We follow Iku as she searches for her "Prince" whose painfully obviously Dojo to everyone but her in the film by joining Library Defense, an organization set out to protect books so anyone can read them. We go with her on ups and downs of training both in the position of librarian, where we see what it's like to work at a future para-military library. We go through training and have cliche joke moments that bring Dojo and Iku closer together. A fight at the dojo with Dojo, how to handle a perp moment in the bathroom, tents in a thunderstorm. Ms. Eikura shows off being a cute tom-boy  reminiscent of countless Japanese animes, Patlabor right off the bat for me.

Junichi Okada (Dojo) Nana Eikura (Iku)
Through love and trainin, you get flashback after flashback in this film about Iku's first brush with the Betterment Squads as a high school student holding onto her book and not letting go as a Betterment officer tries to pry it from her. Her "Prince" rescues her and the books, but is always out of her view do to the light. This scene repeats itself far too much. Then there's the first incident of the film where a library is destroyed, this never ends being repeated. You don't have flashbacks in a film unless the reveal something we missed, I've been sitting watching it, I didn't forget what happened forty minutes ago.

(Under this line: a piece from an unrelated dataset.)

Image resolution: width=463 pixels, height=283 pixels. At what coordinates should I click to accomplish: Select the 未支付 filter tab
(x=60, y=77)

There are three action sequences in the film. The first two are gun loving action. The first is in defense of Iku's own library. The second an all out war to protect an information museum that must be defended for a certain amount of time. The third is martial arts action search and rescue, all of them very akin to video game missions. Here director Shinsuke Sato shows his skills. The second battle at the museum has the enemy in huge numbers taking own the smaller force of the Library Defense with trenches. As a helicopter comes by moving the data load by load the Libray Defense is just defending the grounds as the Betterment Squads gain more and more ground.

Some odd rules of engagement, there's the no killing rule, just for Libarary Defense. In one of the hardest and unfair disadvantages Library Defense vows never to fire to kill. It's not all gun shots to the leg like Terminator 2, more of miss the the target, scare the enemy, that's pulled off with the amount of shedding used by the Betterment Squad. These action scenes breath the life in the film that should be intermixed more often. You have generals meeting and declaring war segments. Everything very proper on paper, bureaucratic war of what time battles will start.

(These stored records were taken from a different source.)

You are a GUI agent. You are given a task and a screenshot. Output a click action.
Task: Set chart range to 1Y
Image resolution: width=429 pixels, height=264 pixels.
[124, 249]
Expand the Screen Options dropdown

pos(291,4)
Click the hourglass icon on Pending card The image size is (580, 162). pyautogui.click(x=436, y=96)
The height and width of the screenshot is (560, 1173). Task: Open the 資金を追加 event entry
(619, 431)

The museum battle ends, but a new sinister plot leaves Iku and the Library defense leader in danger. Dojo has to come to the rescue for a much smaller, but all the more deadly fight.

You do have to love the charm of such a silly idea as wars being fought over books. That is why Japanese cinema remains so near and dear to my heart. I chuckled out loud at the mere sight of the open book patches so prominently shown on library officers' shoulders. Real librarians should get to carry the badges they do in this film . "This is the librarians, come out with your overdue Garfield Hates Monday collection." I read too much Garfield.

This jaunt into a near future where censorship takes control as a military force and a few good librarians fight it is a novelty. A novelty that could have been shorter, quicker, more to the point and had some sequences where more that two people who are librarians explain the books the enjoy. A major problem was none of the classics were mentioned. No one quotes any work? Library Wars is  bizarre romantic action film that could easily just stay in Japan.

Sound editing and special effects were discussed at the screening. Half the work was done here in LA, which apparently hasn't happend in a while for a Japanese film as was explained. They mentioned how the gun action was done by the US team as there's some sort of strange law where they can be fired in Japan?

*One scene made me laugh out loud as Iku on a keyboard was so loud it could be heard quite the distance from where Dojo was looking over her. If you do get a chance, you'll hear the loudest keyboard ever, even for a library.

* I know it was for dramatic effect that we could hear watches at they ticked closer to a predetermined battle time, but think how bad it would be to work in a library where keyboards and watches are as loud as people talking, Yeesh.